Ebola : rapatriement d’un 2e missionnaire espagnol contaminé en Sierra Leone

Un missionnaire catholique directeur d’un hôpital de Lunsar, en Sierra Leone, a été testé positif pour le virus Ebola. L’Espagne est en train de prendre toutes les dispositions pour son rapatriement.

L’Espagne va rapatrier un deuxième missionnaire atteint du virus Ebola. L’homme, un catholique âgé de 69 ans, par ailleurs directeur d’un hôpital à Lunsar en Sierra Leone, a été testé positif pour le virus Ebola. Il a exprimé le désir d’être transféré en Espagne.

Après le prêtre espagnol qui avait été le premier Européen à mourir d’Ebola en août dernier, l’Espagne s’apprête à rapatrier un autre missionnaire. L’homme, testé positif pour Ebola, ayant dit son souhait d’être transféré en Espagne va bientôt regagner sa patrie, selon les déclarations faites samedi par le ministère espagnol de la Santé.

Un communiqué indique que la ministre de la Santé, Ana Mato, a pris langue avec des représentants des ministères des Affaires étrangères et de la Défense pour voir dans quelles mesures effectuer ce rapatriement de la Sierra Leone.

Si cet homme est rapatrié en Espagne, il sera le second à bénéficier de ce privilège. Seulement, en Espagne, on croise les doigts pour qu’il ne subisse pas le même sort que son compatriote rapatrié le 7 août dernier, et qui avait fini par succomber à la redoutable maladie Ebola, qu’il avait contractée au Liberia, et qui ne lui avait laissé aucune chance.

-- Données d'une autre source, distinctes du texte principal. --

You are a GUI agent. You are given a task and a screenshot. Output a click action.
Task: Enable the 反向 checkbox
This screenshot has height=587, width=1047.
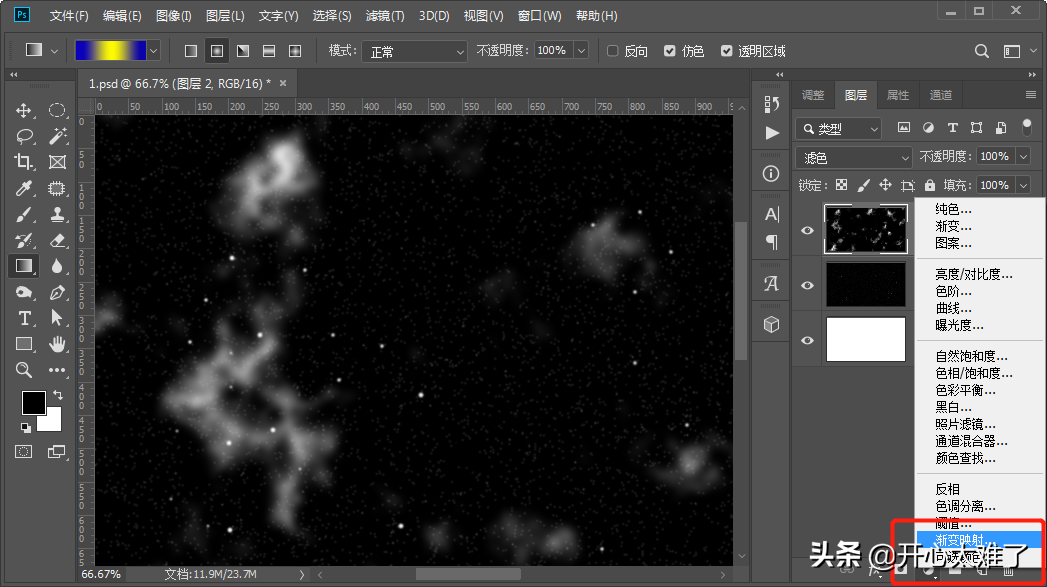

A noter qu’au moment du rapatriement du missionnaire espagnol en août dernier, les autorités espagnoles avaient abandonné sur place une religieuse congolaise atteinte aussi d’Ebola, collègue du prêtre espagnol avec qui elle travaillait pour le compte de la congrégation San Juan de Dios (Saint Jean de Dieu). La Congolaise est décédée deux jours plus tard.